On 11.01.2011 16:58, Cédrick Béler wrote:
Create a file "test.xml" with the following
contents (german umlaut):
<?xml version="1.0" encoding="iso-8859-1"?>
<test><![CDATA[Zaunkönig]]></test>
After loading ConfigurationOfXML try to parse it:
|fs|
fs := FileStream fileNamed: 'test.xml'.
XMLDOMParser parseDocumentFrom: fs.
=> gives an error: 'Invalid utf8 input detected'
=> it works if you remove the CDATA section
Looks like UTF8TextConverter is used independent
from the encoding of the XML...
the problem seems not to be the xml parser. If you use FileStream>>fileNamed: the
fileNamed: is delegated to FileStream class>>concreteStream which is MultiByteStream.
This stream initializes itself with the utf8 converter if it isn't set intentionally.

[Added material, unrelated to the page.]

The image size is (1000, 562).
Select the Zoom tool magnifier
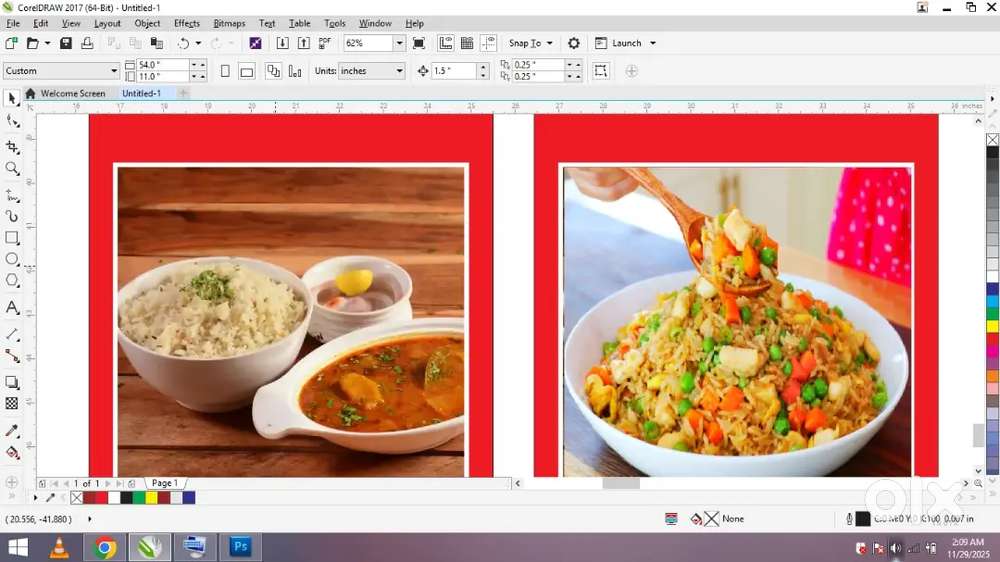coord(12,169)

Besides that I'm not sure if the parsing of the xml parser works correctly if
the setup is properly done for latin1 encoding.
Norbert
yes, I think the same as the following works without problem (note I have the
last squeaksource version for XML related stuff)
string := '<?xml version="1.0" encoding="iso-8859-1"?>
<test><![CDATA[Zaunkönig]]></test>'.
XMLDOMParser parseDocumentFrom: fs contents.
hth,
Cédrick
Of course it is the job of the parser:
http://www.w3.org/TR/REC-xml/#charencoding
The XMLSupport package is oblivious to this however, and only works on
internal streams.
Cheers,
Henry